### Source text
Thread: Duplicate primary keys

Duplicate primary keys

From
"Jason Tan Boon Teck"
Date:
I was performing a reindex yesterday when it failed stating a duplicate primary key violation. I looked into the database and found 3 tables with duplicate rows.

How reliable is PostgreSQL in *preventing* rows duplicate primary keys to be inserted? I am not using any table inheritance and the db is ver 8.1.1 from Debian Etch. The db is used by a PHP app.


TIA.

--
Jason Tan Boon Teck

Re: Duplicate primary keys

From
Tom Lane
Date:
"Jason Tan Boon Teck" <tanboonteck@gmail.com> writes:
> How reliable is PostgreSQL in *preventing* rows duplicate primary keys to be
> inserted?

When we find such a bug, we fix it ...

> I am not using any table inheritance and the db is ver 8.1.1

... but those fixes don't help people who are running ancient releases.
There are multiple data-corruption bugs fixed in the 8.1 branch since
8.1.1, including at least one that might explain your problem:

2007-03-14 14:48  tgl

    * src/backend/commands/: vacuum.c (REL7_3_STABLE), vacuum.c
    (REL7_4_STABLE), vacuum.c (REL8_1_STABLE), vacuum.c
    (REL8_0_STABLE), vacuum.c (REL8_2_STABLE), vacuum.c: Fix a
    longstanding bug in VACUUM FULL's handling of update chains.  The
    code did not expect that a DEAD tuple could follow a RECENTLY_DEAD
    tuple in an update chain, but because the OldestXmin rule for
    determining deadness is a simplification of reality, it is possible
    for this situation to occur (implying that the RECENTLY_DEAD tuple
    is in fact dead to all observers, but this patch does not attempt
    to exploit that).  The code would follow a chain forward all the
    way, but then stop before a DEAD tuple when backing up, meaning
    that not all of the chain got moved.  This could lead to copying
    the chain multiple times (resulting in duplicate copies of the live
    tuple at its end), or leaving dangling index entries behind (which,
    aside from generating warnings from later vacuums, creates a risk
    of wrong query results or bogus duplicate-key errors once the heap
    slot the index entry points to is repopulated).

    The fix is to recheck HeapTupleSatisfiesVacuum while following a
    chain forward, and to stop if a DEAD tuple is reached.    Each
    contiguous group of RECENTLY_DEAD tuples will therefore be copied
    as a separate chain.  The patch also adds a couple of extra sanity
    checks to verify correct behavior.

    Per report and test case from Pavan Deolasee.

The current release in that branch is 8.1.11.  I recommend updating
and reindexing.

            regards, tom lane

Re: Duplicate primary keys

From
"Jason Tan Boon Teck"
Date:
I will make an upgrade on my next opportunity.

Thanks, Tom.

jason

On Jan 18, 2008 11:22 AM, Tom Lane <tgl@sss.pgh.pa.us> wrote:
"Jason Tan Boon Teck" < tanboonteck@gmail.com> writes:
> How reliable is PostgreSQL in *preventing* rows duplicate primary keys to be
> inserted?

When we find such a bug, we fix it ...

### What this exercise asks
[1] Copy word for word everything in the duplicate primary keys thread from "The current release" down to "my next opportunity.".
[2] Carry the PostgreSQL duplicate primary keys thread forward, starting right after its last sentence.

### Provided data
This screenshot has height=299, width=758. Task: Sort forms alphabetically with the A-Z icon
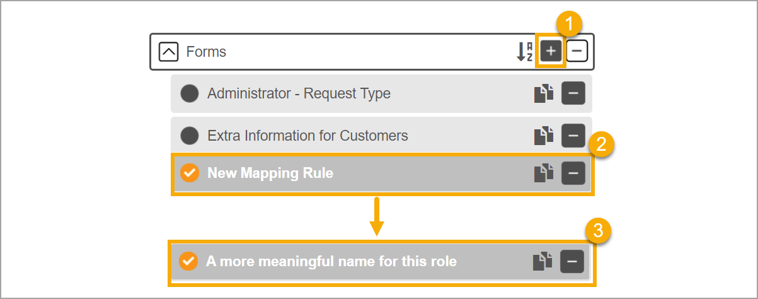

### The responses
[1]
The current release in that branch is 8.1.11.  I recommend updating
and reindexing.

            regards, tom lane

Re: Duplicate primary keys

From
"Jason Tan Boon Teck"
Date:
I will make an upgrade on my next opportunity.

[2]
> I am not using any table inheritance and the db is ver 8.1.1

... but those fixes don't help people who are running ancient releases.
There are multiple data-corruption bugs fixed in the 8.1 branch since
8.1.1, including at least one that might explain your problem:

2007-03-14 14:48  tgl

       * src/backend/commands/: vacuum.c (REL7_3_STABLE), vacuum.c
       (REL7_4_STABLE), vacuum.c (REL8_1_STABLE), vacuum.c
       (REL8_0_STABLE), vacuum.c (REL8_2_STABLE), vacuum.c: Fix a
       longstanding bug in VACUUM FULL's handling of update chains.  The
       code did not expect that a DEAD tuple could follow a RECENTLY_DEAD
       tuple in an update chain, but because the OldestXmin rule for
       determining deadness is a simplification of reality, it is possible
       for this situation to occur (implying that the RECENTLY_DEAD tuple
       is in fact dead to all observers, but this patch does not attempt
       to exploit that).  The code would follow a chain forward all the
       way, but then stop before a DEAD tuple when backing up, meaning
       that not all of the chain got moved.  This could lead to copying
       the chain multiple times (resulting in duplicate copies of the live
       tuple at its end), or leaving dangling index entries behind (which,
       aside from generating warnings from later vacuums, creates a risk
       of wrong query results or bogus duplicate-key errors once the heap
       slot the index entry points to is repopulated).

       The fix is to recheck HeapTupleSatisfiesVacuum while following a
       chain forward, and to stop if a DEAD tuple is reached.  Each
       contiguous group of RECENTLY_DEAD tuples will therefore be copied
       as a separate chain.  The patch also adds a couple of extra sanity
       checks to verify correct behavior.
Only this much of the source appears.